[Ip-health] News: thestar.com - Canada's promise to Africa hangs by a thread
Marine at haieurope.org
Mon Nov 8 02:00:52 PST 2010
Canada's promise to Africa hangs by a thread
By Carol Goar
Published On Sun Nov 7 2010
Everyone from K'naan to Karen Kain got involved. Diplomats and environmentalists spoke out. Churches and charities mobilized their members. A coalition of grandmothers demonstrated on Parliament Hill. A former prime minister, former lieutenant governor and Nobel Prize winner raised their voices. Lawyers, professors and union leaders took a stand. Thousands of Canadians signed petitions, wrote postcards and lobbied their MPs.
The effort failed.
Last week, Parliament's industry, science and technology committee eviscerated a private member's bill that would have allowed Canada's generic drug makers to export affordable medicine to the world's poorest people.
The 11 MPs didn't quite kill the legislation. They sent it back to the House of Commons - stripped of its key provisions - to meet its fate.
"This was a shameful display of putting the interests of the extraordinarily profitable brand-name pharmaceutical industry ahead of the lives of millions of poor people," said Richard Elliott, executive director of the Canadian HIV/AIDS Legal Network.
He hasn't given up hope. There is still a chance - albeit a small one - that Bill C-393 can be salvaged before the final vote.
Eighty per cent of Canadians support the legislation, Elliott points out. Groups far beyond the AIDS community have taken up the cause. And more than 90 of today's MPs were in the House when Jean Chrétien made his promise to Africa. It was a proud moment.
The former prime minister pledged in 2002 that Canada would take the lead in getting low-cost medicine into the hands of people dying of AIDS, malaria and other treatable diseases.
His successor, Paul Martin, followed through on the commitment. In 2004, he introduced the "Jean Chrétien Pledge to Africa Act," giving Canada's generic drug makers the right to override international patent rules on shipments of essential medicines to developing countries. The bill received unanimous - and enthusiastic - parliamentary assent. Congratulations poured in from around the world.
Then things started to unravel. It took federal officials a year to convert the principles in the bill into policy regulations. When they finished, the new law was loaded with so many restrictions and procedural hurdles that no generic drug company wanted to use it.
Some blamed lobbying by the global pharmaceutical giants. Some said it was routine bureaucratic niggling.
Only one shipment - a cocktail of antiretroviral medications bound for Rwanda - has gone out under the 6-year-old law. The process was so cumbersome and expensive that, without an overhaul, it will never be repeated.
That prompted New Democrat Judy Wasylycia-Leis to put forward Bill C-393. Seeking to unblock the flow of live-saving medications, she drafted streamlined rules and less onerous requirements.
But last spring, she stepped down to run in the Winnipeg mayoral race, asking her colleague, industry critic Brian Masse, to take over.
The Windsor MP did his best. He won the backing of two Liberals and two members of the Bloc Québécois on the parliamentary committee reviewing the bill. But they were outnumbered by five Conservatives and one Liberal - industry critic Marc Garneau - who gutted it.

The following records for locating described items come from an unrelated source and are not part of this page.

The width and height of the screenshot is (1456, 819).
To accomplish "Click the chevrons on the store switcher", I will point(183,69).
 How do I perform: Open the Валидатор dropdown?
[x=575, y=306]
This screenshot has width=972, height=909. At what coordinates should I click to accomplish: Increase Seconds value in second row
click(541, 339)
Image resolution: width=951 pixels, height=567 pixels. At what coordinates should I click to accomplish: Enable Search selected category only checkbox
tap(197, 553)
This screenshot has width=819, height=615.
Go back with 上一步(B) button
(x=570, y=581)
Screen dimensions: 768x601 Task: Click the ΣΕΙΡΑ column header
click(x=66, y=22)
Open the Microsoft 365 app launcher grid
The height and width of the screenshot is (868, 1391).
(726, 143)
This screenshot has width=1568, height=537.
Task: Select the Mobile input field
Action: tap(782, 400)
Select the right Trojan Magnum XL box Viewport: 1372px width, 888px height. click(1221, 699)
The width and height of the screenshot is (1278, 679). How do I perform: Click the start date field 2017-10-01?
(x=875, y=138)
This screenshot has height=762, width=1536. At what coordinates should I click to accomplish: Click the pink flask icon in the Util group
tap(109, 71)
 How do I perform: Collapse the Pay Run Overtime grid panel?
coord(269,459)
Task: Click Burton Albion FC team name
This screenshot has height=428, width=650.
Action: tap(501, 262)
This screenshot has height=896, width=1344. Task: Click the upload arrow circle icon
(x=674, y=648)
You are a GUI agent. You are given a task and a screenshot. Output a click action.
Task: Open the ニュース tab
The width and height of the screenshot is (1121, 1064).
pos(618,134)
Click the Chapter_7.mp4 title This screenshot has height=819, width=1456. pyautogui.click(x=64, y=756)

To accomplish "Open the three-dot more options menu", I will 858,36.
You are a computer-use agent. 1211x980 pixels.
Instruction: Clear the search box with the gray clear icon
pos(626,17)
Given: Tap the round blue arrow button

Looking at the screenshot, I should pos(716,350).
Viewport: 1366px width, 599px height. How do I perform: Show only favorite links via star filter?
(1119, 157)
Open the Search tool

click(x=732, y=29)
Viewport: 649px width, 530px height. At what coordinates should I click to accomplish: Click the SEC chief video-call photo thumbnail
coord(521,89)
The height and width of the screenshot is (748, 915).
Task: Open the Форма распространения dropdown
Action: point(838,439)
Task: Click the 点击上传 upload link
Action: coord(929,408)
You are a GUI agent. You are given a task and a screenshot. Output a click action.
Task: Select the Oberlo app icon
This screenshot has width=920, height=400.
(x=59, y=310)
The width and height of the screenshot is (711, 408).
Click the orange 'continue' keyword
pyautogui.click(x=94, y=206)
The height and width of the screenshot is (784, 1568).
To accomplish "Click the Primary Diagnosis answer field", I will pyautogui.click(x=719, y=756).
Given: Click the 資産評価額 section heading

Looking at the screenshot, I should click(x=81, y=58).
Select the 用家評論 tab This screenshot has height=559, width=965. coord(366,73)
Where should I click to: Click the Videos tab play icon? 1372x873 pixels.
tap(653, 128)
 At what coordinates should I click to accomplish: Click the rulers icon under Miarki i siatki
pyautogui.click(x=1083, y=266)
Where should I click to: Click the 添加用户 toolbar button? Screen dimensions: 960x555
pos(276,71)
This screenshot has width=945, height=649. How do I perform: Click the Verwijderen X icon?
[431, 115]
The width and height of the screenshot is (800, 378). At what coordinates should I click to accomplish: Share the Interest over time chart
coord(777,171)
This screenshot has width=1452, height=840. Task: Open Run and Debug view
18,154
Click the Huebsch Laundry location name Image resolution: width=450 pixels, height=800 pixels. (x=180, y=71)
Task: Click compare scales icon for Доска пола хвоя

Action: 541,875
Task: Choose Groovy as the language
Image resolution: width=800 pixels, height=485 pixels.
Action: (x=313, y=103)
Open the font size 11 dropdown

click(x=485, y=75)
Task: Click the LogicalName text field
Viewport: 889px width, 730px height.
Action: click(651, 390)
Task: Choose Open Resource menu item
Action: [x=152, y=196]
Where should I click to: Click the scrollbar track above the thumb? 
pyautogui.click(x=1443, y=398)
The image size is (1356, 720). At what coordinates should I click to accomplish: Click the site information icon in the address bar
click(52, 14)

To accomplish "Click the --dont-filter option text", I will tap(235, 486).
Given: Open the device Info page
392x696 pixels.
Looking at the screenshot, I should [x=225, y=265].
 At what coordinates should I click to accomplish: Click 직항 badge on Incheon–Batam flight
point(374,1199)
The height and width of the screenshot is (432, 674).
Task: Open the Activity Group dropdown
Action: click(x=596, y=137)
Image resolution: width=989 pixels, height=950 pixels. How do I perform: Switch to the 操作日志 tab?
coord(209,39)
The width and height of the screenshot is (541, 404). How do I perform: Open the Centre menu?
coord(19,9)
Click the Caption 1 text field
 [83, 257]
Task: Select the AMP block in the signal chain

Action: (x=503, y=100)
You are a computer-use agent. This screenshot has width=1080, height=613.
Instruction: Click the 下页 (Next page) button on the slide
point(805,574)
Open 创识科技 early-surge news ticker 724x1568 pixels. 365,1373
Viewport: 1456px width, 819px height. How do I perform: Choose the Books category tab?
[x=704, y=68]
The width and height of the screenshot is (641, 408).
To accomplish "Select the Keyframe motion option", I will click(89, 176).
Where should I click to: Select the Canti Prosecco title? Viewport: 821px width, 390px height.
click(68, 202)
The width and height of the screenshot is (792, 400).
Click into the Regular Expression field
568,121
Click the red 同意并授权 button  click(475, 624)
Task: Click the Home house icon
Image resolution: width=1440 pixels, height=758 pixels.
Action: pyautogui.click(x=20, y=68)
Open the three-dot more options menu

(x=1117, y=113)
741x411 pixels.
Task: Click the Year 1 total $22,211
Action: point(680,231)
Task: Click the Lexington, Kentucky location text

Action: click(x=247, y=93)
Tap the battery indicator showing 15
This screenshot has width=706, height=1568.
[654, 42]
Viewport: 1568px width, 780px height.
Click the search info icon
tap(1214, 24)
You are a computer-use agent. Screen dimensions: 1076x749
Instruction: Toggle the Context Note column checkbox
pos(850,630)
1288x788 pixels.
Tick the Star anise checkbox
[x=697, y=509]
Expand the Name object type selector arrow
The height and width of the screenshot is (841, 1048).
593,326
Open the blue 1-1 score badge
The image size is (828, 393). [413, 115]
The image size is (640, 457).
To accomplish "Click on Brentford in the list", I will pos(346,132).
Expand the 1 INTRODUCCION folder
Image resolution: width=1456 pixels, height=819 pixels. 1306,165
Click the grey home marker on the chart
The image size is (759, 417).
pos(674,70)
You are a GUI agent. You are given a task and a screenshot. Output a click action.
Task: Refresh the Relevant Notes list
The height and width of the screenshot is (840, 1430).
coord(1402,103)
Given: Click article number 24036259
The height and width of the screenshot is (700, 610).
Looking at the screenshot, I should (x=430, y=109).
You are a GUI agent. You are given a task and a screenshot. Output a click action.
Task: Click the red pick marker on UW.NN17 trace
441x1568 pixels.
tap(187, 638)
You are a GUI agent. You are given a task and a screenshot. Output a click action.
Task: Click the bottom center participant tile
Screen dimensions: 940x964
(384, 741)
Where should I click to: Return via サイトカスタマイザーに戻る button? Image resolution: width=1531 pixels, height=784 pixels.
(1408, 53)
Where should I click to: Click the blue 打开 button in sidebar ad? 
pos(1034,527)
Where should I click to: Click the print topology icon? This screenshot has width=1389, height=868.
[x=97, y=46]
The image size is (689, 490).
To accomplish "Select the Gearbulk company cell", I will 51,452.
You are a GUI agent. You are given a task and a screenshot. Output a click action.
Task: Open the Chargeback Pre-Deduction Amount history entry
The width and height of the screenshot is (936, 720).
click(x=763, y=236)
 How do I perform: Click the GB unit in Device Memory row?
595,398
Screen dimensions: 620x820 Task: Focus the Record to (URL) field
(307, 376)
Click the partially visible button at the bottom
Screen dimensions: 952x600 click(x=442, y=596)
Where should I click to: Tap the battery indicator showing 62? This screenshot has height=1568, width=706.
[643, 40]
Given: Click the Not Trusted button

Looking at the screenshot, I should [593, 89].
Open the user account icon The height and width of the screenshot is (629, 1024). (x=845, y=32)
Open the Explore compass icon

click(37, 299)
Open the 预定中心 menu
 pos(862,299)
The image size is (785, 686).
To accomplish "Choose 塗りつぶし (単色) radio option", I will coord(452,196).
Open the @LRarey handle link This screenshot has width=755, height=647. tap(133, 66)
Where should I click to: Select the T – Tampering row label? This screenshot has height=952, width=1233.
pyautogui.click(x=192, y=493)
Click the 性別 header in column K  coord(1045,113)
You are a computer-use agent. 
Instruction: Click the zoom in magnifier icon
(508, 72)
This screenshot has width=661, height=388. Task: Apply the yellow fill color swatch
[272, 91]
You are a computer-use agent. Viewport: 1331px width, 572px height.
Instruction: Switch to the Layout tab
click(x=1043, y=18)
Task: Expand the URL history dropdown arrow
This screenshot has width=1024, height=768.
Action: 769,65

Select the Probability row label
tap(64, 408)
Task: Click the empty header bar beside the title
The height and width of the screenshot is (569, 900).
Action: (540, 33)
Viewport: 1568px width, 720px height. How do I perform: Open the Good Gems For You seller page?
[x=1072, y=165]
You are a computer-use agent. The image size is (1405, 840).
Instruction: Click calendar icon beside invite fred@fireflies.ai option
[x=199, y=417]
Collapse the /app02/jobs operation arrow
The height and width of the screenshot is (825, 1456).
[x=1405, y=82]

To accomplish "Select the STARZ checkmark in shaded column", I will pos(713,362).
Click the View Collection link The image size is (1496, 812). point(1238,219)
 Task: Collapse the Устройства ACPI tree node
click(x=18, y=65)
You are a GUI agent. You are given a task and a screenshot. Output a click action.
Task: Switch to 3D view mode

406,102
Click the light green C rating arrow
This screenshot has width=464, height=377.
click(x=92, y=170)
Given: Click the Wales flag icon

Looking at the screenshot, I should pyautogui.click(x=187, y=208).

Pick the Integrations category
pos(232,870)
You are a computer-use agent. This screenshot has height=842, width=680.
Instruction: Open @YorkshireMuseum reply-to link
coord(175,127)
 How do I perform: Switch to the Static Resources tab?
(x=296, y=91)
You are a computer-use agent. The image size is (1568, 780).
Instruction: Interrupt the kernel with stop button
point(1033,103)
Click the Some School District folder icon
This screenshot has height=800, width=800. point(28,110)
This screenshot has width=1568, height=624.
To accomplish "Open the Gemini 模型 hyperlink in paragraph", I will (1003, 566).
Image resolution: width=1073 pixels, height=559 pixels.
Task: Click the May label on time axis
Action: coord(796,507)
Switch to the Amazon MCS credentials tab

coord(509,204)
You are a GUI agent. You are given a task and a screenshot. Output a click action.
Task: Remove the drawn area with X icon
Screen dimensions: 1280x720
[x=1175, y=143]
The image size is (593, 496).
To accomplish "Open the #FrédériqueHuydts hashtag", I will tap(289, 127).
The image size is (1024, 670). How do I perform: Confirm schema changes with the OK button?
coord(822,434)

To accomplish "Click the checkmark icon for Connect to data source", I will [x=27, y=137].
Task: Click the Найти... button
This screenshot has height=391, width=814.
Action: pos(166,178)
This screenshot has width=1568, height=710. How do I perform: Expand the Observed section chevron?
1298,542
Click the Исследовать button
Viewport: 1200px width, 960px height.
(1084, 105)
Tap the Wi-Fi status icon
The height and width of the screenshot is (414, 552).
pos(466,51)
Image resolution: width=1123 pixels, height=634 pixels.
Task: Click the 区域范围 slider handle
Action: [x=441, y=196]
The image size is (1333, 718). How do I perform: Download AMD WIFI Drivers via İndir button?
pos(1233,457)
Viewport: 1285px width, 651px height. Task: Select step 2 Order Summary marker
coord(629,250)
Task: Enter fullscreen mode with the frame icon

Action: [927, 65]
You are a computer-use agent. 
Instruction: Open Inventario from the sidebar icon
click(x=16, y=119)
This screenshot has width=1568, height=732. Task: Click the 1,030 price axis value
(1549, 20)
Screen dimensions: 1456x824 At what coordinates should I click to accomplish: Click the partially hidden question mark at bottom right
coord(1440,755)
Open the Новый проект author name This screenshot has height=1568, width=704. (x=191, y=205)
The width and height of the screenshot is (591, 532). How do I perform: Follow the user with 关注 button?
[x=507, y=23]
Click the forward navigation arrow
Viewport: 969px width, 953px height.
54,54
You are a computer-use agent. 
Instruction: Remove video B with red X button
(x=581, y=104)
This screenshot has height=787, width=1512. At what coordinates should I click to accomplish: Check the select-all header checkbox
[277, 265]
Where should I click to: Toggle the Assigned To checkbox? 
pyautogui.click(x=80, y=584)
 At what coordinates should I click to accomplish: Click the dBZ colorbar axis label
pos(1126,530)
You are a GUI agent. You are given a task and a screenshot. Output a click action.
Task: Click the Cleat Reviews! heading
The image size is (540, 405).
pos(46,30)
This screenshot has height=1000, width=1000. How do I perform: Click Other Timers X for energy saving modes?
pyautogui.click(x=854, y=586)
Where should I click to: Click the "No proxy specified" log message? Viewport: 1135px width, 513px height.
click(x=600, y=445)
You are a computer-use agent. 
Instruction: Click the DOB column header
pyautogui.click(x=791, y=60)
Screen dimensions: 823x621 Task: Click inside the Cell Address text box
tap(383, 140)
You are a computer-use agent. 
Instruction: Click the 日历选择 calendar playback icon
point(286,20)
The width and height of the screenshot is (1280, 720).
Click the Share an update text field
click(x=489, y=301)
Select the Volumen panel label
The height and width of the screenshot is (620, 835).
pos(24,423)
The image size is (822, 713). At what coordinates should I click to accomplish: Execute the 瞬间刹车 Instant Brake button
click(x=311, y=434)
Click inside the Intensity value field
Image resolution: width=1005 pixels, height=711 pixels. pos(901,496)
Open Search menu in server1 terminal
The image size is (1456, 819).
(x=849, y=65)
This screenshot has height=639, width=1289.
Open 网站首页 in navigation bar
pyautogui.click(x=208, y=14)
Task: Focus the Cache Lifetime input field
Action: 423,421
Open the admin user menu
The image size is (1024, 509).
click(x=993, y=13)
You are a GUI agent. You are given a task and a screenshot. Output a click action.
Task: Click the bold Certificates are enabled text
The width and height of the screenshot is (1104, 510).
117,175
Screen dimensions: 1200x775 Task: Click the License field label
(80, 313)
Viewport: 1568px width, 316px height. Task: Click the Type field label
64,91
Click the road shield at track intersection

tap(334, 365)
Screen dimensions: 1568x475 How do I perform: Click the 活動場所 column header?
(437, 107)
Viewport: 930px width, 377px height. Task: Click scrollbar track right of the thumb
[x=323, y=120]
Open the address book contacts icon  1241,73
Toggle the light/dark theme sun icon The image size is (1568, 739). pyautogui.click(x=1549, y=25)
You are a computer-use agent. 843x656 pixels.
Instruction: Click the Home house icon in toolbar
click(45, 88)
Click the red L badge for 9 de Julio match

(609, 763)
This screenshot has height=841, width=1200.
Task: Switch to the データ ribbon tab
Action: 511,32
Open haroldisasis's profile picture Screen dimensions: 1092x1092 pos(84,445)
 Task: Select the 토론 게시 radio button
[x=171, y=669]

There is one final stage of debate, but it is fraught with problems.
The Conservatives could challenge Masse's right to sponsor the bill. Or they could try to pry loose more Liberals like Garneau, assuring the bill's defeat and embarrassing party leader Michael Ignatieff.
Elliott, a human rights lawyer, expects both.
But he has survived years of parliamentary setbacks, bureaucratic resistance and multi-million-dollar muscle flexing by the powerful pharmaceutical industry.
He is up for one more battle and he has highly motivated troops.
The odds are long, Elliott acknowledges. "But we've still got some fight left in us."